Yeah yeah, I know there are lots of other discussions about battery isolators out there, and I've read a ton, but can't figure out how to solve my problem: my battery won't properly charge from my truck's alternator.
I have a 2015 Fleet Shell model (no shore power), so I rely heavily on the battery charging from my truck's alternator. When I bought the camper, I noticed that the isolator would "click" on and off, and I wasn't getting much charge. Turns out the house battery was old and needed to be replaced. No biggie. I replaced the battery, and it appears that the same thing is happening. So, maybe my truck's battery is bad? Not the case, I tested it with a multimeter, and double checked by having it checked at an auto parts store. Maybe the 10AWG wire isn't big enough and the voltage drop is too high? Possibly... but FWC has repeatedly sworn by it. Bad battery isolator? I don't think so.

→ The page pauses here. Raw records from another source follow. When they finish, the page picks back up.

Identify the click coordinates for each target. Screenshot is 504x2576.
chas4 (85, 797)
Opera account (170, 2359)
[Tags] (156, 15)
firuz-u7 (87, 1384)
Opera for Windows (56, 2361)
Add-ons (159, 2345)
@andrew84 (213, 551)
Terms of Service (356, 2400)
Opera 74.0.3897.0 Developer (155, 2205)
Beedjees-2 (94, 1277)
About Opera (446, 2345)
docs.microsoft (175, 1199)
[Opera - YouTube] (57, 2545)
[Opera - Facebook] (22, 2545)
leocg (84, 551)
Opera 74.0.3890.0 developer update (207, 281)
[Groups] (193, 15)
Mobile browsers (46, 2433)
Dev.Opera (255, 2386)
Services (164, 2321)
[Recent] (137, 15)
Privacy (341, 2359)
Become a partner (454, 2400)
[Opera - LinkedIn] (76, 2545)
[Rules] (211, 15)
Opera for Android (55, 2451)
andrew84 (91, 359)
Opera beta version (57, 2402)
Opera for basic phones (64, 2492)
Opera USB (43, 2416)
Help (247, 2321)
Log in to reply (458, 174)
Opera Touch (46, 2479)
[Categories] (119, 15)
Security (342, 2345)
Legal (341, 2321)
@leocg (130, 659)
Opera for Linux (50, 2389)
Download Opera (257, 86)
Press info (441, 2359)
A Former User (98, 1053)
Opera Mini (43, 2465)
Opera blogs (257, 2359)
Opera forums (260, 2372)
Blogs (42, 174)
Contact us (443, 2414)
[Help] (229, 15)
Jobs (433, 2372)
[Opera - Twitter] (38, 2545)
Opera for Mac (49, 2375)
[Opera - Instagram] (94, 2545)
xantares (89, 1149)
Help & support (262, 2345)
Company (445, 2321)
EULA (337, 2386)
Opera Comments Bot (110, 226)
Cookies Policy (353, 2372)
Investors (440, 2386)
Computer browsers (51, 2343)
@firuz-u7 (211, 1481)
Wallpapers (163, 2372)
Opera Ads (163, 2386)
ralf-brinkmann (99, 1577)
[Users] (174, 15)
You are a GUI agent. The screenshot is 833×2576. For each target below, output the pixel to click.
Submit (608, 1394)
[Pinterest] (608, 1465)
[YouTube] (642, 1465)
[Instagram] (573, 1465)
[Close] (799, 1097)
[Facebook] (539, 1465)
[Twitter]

The true culprit (so far as I can ascertain): Low voltage in the house battery.
For context, I'm running a two battery system in the camper with a Goal Zero Yeti 400 (https://www.goalzero...-power-station/) chained to a 12v deep cycle lead acid battery of the same size (https://www.goalzero...cement-battery/). Using this system, I can plug a solar panel into the Yeti 400 when the car is parked, and the chained battery is attached the the camper's ring terminal connectors. I run a domestic CFX3 50 IM fridge, which has pretty descent power draw. Currently, the goal zero battery is indicating that my batteries are 80% charged. Using a multimeter, I measured the chained battery at 12.4 volts (12.3 when the fridge is running).
The stock Sure Power isolator says in the manual that it will detach the system (i.e. not charge) if the camper battery drops below 12.4-12.9 volts. This explains why it clicks on and off. It is trying to charge the camper battery, but the voltage is too low, so it cuts out. I saw a post where someone replaced their Sure Power isolator with a Blue Sea ML-ACR, which many people consider a superior product. However, the Blue Sea product STILL shuts off when the camper battery drops below 12.5V. The only reason this fix worked is because the ML-ACR includes an override switch to bypass the separator.
So yes, for an additional cost and a bunch of frustrating installation labor, I could switch to the Blue Sea separator and have a fancy switch to force the batteries to charge while driving, but that seems pretty silly. I'm having a hard time understanding why the cutoff voltage is so high on all of these products. Based on voltage diagrams I've seen for typical 12V batteries, both of these isolators are only able to charge the camper batteries from 90 to 100 percent, but will not work if the battery drops below 90%. That seems absurd. Aren't these supposed to be deep cycle batteries after all? Shouldn't there be a product that can charge them up when they are more drained as long as the alternator is firing? Is there something I'm missing here? Thanks for your help!